■ EXERCISE PROMPT
Take the lines from the one containing "This screenshot has width=425, height=265." through the final line below and restate them exactly. Omit the pictures.

■ RECORD SET
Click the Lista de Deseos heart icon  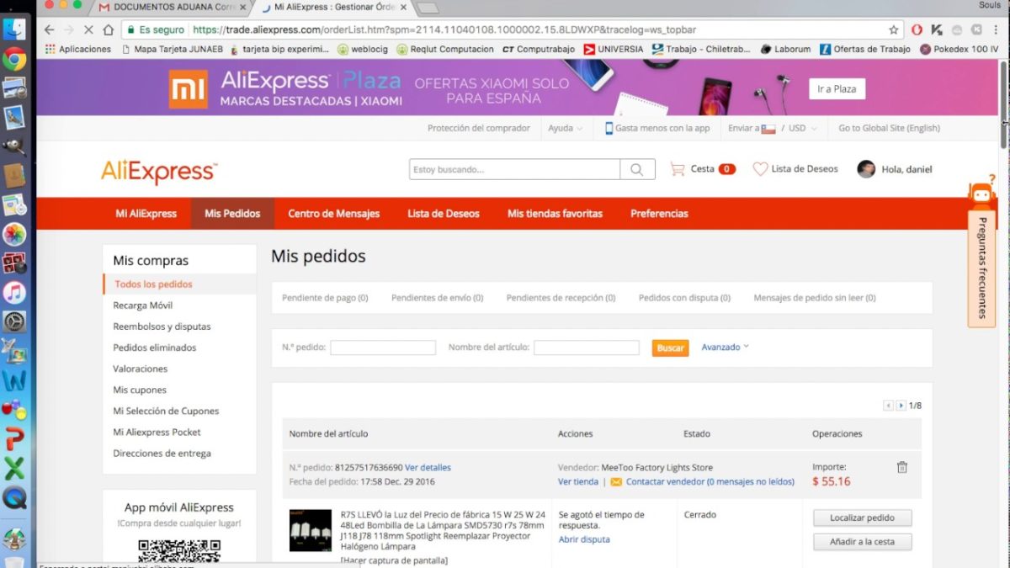pyautogui.click(x=760, y=169)
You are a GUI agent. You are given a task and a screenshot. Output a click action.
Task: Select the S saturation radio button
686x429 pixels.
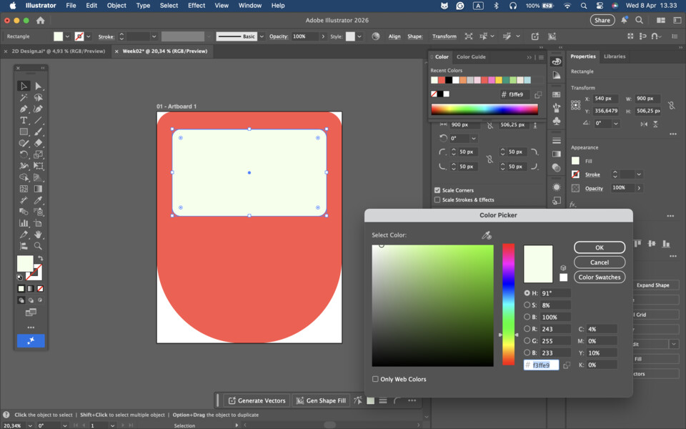point(527,305)
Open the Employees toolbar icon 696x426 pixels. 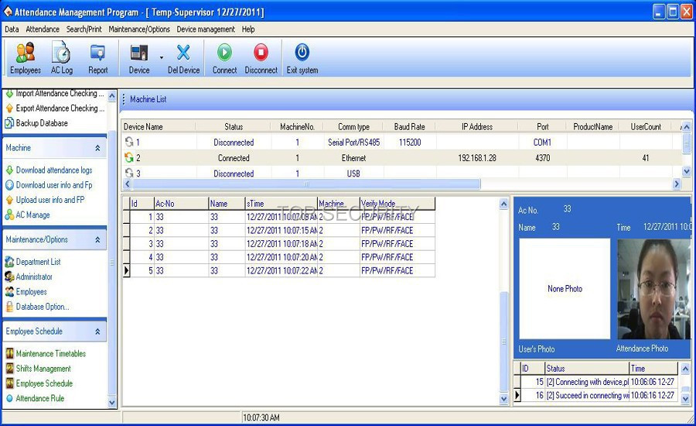(x=26, y=58)
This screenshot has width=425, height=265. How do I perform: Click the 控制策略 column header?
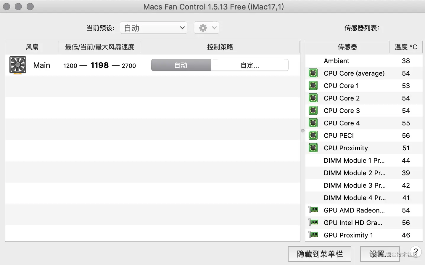click(220, 47)
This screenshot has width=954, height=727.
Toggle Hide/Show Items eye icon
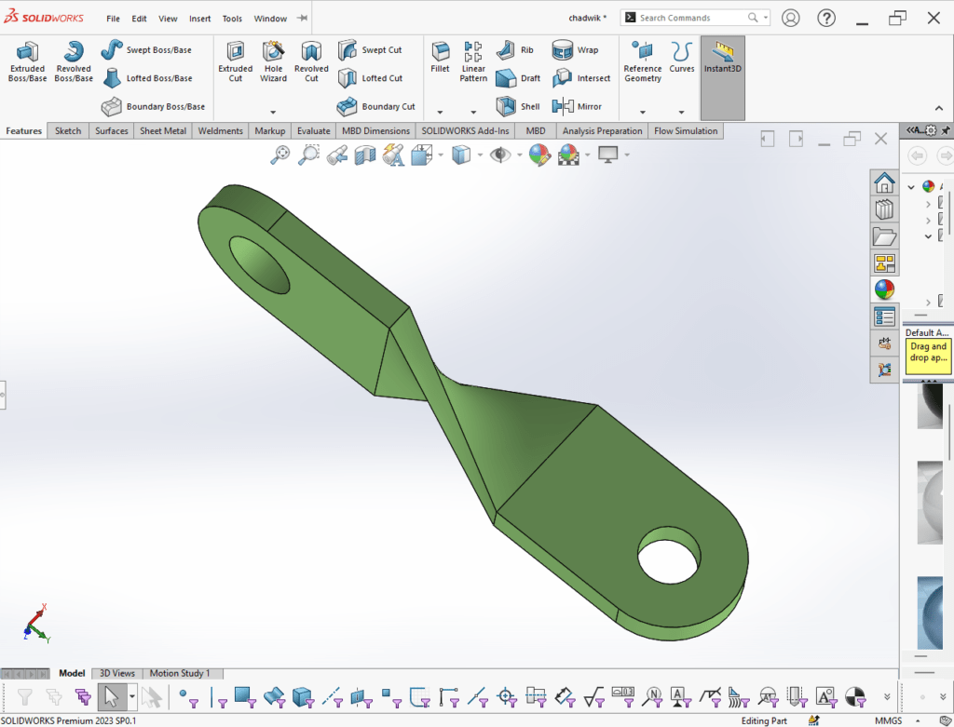[x=500, y=155]
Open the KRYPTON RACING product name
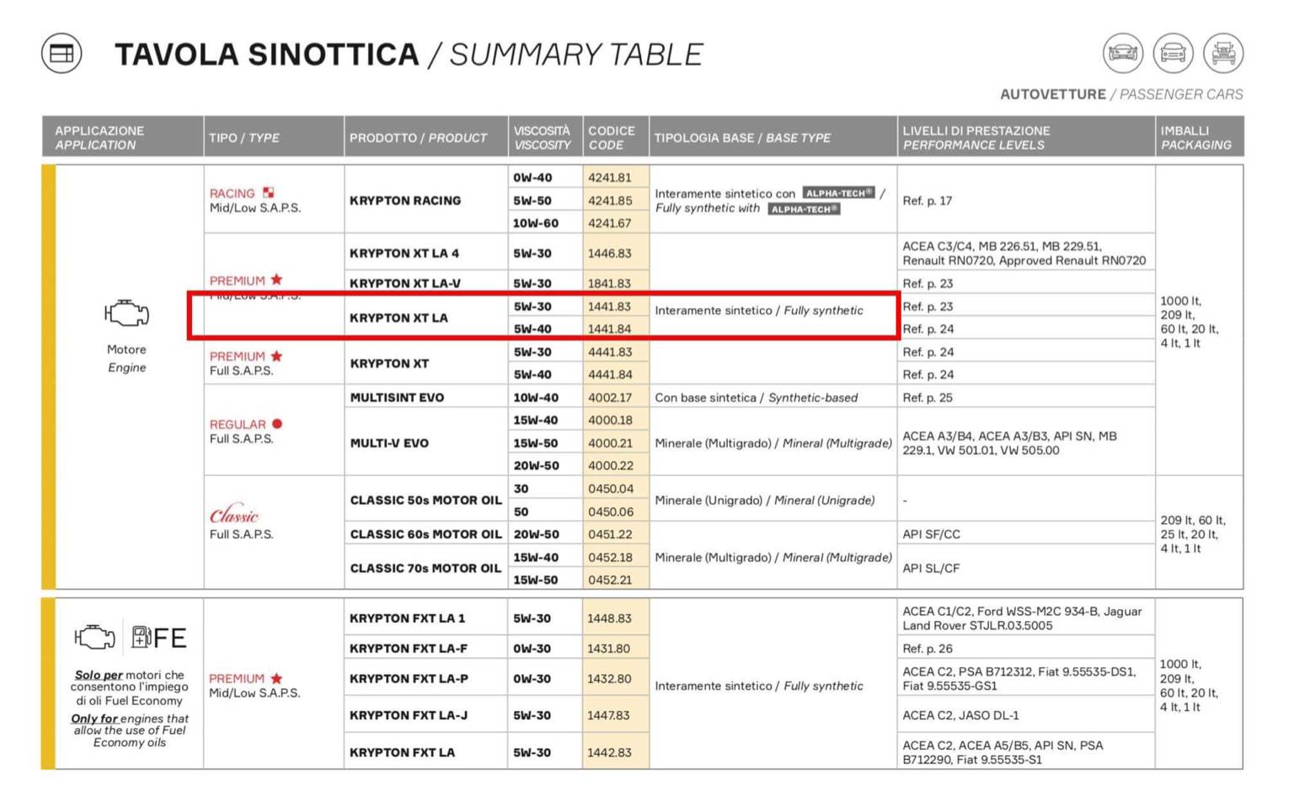Viewport: 1294px width, 797px height. [x=405, y=201]
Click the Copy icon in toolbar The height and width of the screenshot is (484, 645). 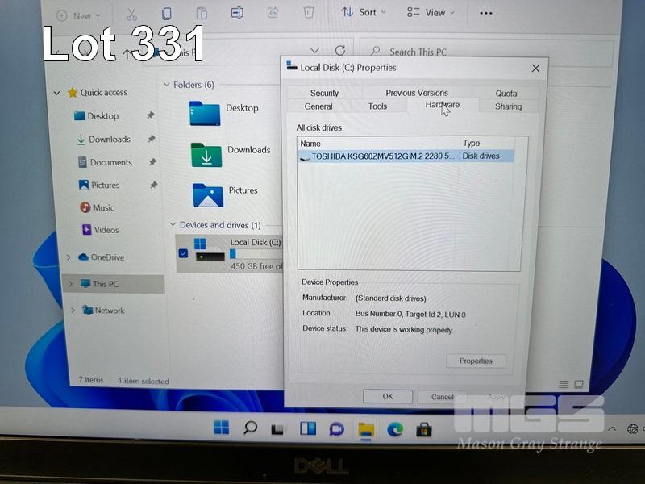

■ WRITTEN RESPONSE
This screenshot has width=425, height=265. How do I perform: Click the 控制策略 column header?
click(220, 47)
This screenshot has width=954, height=727.
Toggle Hide/Show Items eye icon
[x=500, y=155]
Open the KRYPTON RACING product name
Viewport: 1294px width, 797px height. [x=405, y=201]
Click the Copy icon in toolbar The height and width of the screenshot is (484, 645). 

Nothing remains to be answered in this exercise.